La fin de la délicate période estivale approche. Quel premier bilan faites-vous de cet été 2023 en termes de conditions d’accueil des patients mais aussi d’état du personnel ?
Jusqu’à présent nous avions des périodes estivales où un certain nombre de services et d’hôpitaux étaient en difficulté. Cette année, c’est la quasi-totalité des services d’urgence et d’hôpitaux qui rencontrent des difficultés de fonctionnement. On assiste à une généralisation des dysfonctionnements et donc de la surmortalité. Concernant le personnel, on tire en permanence sur la corde. Il y avait un espoir pour que les choses évoluent favorablement afin que le monde d’après ne soit pas le même que celui d’avant, mais en fait il est pire. Faire grève ne sert pas à grand-chose puisqu’on n’arrête pas la production, donc les personnels quittent l’hôpital. Certains étudiants qui ont passé un concours très difficile, abandonnent en troisième ou quatrième année en raison des conditions de travail en se disant qu’ils ne vont pas faire un métier certes utile socialement mais pas reconnu comme tel par les pouvoirs publics.

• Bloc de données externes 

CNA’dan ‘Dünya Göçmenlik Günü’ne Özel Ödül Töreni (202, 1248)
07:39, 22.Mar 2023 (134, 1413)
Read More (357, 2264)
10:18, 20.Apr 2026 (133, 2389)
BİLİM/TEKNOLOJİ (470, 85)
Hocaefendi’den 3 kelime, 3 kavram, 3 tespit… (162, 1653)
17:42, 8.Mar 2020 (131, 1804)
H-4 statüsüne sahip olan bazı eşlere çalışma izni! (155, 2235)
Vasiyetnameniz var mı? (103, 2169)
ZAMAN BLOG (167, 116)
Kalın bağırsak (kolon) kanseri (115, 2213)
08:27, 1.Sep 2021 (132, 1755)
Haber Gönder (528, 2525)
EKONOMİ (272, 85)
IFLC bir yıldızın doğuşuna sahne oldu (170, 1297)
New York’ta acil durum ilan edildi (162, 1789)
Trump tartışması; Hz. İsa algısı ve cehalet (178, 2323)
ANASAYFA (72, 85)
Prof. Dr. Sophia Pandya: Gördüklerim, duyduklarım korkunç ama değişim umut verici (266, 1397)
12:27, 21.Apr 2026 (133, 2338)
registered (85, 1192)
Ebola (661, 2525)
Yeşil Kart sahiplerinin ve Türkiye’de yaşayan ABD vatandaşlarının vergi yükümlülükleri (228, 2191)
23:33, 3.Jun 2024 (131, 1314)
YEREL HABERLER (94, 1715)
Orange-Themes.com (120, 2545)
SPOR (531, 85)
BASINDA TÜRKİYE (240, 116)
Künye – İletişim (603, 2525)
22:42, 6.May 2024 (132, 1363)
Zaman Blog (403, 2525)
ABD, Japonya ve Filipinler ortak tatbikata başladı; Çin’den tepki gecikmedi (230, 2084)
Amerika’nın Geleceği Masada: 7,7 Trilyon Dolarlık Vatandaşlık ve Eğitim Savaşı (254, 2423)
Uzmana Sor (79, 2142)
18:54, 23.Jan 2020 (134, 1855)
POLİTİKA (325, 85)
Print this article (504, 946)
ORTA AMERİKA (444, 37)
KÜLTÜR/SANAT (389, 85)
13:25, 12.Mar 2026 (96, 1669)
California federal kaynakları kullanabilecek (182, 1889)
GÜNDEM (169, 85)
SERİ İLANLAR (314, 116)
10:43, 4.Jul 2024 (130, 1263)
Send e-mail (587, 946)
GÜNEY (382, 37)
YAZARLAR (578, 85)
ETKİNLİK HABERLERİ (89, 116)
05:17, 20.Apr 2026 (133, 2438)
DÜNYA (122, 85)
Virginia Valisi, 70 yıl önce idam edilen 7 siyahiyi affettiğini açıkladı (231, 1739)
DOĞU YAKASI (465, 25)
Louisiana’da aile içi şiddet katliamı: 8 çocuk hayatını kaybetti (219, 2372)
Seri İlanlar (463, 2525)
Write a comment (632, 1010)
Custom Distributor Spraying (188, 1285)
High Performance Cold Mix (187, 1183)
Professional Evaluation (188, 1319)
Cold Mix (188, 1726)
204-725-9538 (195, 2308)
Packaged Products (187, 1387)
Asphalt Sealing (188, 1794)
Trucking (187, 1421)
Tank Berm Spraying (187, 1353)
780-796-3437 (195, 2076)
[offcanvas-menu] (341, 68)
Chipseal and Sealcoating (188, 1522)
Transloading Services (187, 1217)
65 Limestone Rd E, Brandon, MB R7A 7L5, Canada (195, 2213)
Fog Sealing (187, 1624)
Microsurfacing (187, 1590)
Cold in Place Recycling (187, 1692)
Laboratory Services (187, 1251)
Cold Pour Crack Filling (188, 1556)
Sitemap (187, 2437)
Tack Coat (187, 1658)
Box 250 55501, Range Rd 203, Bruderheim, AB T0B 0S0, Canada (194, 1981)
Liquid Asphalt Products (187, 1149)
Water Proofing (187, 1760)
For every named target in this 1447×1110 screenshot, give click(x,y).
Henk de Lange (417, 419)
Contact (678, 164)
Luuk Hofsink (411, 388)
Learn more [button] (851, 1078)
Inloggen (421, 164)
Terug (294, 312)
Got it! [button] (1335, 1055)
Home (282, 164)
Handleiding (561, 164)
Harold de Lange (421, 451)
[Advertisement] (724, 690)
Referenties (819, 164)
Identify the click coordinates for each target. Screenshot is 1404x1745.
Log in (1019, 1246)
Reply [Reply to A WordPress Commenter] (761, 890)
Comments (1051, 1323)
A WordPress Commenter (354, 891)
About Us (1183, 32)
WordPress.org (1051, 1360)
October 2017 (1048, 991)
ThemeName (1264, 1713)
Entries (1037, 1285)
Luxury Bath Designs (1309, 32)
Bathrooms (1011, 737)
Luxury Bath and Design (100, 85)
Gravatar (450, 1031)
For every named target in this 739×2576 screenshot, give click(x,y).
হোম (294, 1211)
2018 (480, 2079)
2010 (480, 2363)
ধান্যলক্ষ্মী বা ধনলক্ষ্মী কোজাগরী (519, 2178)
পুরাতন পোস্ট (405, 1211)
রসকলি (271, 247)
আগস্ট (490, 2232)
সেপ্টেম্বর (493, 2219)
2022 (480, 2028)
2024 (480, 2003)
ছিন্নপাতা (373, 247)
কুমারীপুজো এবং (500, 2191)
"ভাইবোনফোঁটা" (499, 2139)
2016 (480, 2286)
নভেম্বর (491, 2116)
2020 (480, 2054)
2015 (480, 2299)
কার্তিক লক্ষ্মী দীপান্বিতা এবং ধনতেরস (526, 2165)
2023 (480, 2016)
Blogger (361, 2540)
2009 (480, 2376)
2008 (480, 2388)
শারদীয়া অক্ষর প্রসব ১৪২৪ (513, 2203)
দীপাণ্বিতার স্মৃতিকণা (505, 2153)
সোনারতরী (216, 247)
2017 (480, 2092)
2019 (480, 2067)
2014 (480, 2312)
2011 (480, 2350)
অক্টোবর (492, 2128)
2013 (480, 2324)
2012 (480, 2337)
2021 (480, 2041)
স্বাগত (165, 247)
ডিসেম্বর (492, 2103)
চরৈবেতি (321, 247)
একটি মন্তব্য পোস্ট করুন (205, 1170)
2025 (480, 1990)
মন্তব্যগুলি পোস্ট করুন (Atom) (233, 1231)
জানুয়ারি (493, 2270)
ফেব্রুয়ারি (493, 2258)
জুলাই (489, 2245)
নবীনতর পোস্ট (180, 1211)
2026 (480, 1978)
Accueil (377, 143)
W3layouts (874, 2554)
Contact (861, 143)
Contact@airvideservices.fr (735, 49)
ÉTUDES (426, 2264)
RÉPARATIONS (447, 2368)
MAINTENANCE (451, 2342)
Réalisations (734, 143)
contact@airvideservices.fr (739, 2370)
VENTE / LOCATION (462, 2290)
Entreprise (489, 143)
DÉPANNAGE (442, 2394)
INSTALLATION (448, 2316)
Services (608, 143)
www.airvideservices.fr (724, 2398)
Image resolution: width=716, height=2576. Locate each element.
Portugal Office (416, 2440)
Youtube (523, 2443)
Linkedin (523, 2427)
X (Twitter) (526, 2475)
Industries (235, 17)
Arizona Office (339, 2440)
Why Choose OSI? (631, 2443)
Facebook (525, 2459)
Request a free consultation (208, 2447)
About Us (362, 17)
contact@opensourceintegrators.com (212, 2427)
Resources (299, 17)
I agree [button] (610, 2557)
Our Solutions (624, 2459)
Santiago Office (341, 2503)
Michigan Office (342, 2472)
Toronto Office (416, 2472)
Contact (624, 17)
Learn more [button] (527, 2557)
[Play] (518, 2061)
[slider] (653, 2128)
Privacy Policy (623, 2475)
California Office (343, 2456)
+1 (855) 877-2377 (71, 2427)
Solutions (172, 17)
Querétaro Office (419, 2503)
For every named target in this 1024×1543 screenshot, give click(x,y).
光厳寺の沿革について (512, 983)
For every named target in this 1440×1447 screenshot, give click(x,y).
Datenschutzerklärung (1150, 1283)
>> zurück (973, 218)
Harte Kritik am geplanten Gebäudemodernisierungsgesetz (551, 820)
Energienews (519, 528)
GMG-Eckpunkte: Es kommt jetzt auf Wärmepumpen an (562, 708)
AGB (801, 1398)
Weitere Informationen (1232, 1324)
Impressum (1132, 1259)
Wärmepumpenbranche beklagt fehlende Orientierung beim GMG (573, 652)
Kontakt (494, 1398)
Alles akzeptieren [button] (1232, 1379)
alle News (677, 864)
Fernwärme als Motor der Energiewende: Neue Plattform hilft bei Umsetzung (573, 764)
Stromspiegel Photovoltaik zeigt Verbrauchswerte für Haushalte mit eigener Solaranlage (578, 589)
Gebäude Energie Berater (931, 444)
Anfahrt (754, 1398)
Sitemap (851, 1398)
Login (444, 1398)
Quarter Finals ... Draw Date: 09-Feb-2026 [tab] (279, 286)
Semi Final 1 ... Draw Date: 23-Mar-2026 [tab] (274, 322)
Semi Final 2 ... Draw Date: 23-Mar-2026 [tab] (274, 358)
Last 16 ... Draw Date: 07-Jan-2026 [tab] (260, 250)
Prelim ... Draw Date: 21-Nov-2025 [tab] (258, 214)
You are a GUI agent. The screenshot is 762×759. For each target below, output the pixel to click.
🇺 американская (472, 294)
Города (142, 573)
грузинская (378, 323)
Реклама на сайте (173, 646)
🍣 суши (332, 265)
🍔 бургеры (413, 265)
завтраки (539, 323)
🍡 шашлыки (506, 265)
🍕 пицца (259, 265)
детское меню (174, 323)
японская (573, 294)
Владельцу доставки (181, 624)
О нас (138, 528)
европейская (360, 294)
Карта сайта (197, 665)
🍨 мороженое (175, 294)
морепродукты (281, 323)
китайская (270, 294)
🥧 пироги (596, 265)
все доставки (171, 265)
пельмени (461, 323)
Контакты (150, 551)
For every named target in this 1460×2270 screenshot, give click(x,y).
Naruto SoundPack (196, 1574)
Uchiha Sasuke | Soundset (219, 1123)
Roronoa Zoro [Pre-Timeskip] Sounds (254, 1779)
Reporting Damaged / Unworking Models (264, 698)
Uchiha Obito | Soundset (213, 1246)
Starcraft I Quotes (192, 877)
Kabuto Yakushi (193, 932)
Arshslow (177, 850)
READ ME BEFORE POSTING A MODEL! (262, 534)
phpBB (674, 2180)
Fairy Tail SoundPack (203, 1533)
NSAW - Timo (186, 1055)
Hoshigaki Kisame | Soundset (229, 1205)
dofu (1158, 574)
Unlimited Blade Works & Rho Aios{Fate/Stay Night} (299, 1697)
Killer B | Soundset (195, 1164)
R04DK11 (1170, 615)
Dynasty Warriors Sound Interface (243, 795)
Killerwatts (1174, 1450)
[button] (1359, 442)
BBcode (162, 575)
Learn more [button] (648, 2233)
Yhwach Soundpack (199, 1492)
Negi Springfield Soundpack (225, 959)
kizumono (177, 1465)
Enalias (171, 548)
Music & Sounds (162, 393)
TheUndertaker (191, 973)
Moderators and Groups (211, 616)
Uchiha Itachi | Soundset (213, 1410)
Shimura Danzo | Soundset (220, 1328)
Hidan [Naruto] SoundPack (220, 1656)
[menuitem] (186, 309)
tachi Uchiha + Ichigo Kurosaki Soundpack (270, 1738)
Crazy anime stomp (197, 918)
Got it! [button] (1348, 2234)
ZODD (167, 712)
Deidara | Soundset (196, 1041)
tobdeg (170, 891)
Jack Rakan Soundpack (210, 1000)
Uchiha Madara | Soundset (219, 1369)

Par rapport à la hausse des contaminations du Covid avec le nouveau sous-variant EG.5 qui inquiète l’OMS, vous avez préconisé le retour du masque. Sous quelles conditions et pourquoi cela vous semble essentiel ?
Il faut mener une vraie politique de santé publique qui fasse confiance à la population pour le masque, les vaccins et les médicaments. Le bilan de l’échec des politiques autoritaires doit être fait. Pour le masque, c’est une question de bon sens, le fait d’adopter une attitude qui est la règle dans beaucoup de pays d’Asie. Il faut s’habituer à porter le masque l’hiver lorsque des virus circulent et qu’on est dans une foule. Mais l’obligation du port du masque est contre-productive, comme l’obligation du vaccin. Sans un débat franc sur le fait que l’industrie pharmaceutique se comporte de manière honteuse et illégitime, il y aura une suspicion de la population sur les produits fournis par l’industrie pharmaceutique la plus rentable au monde.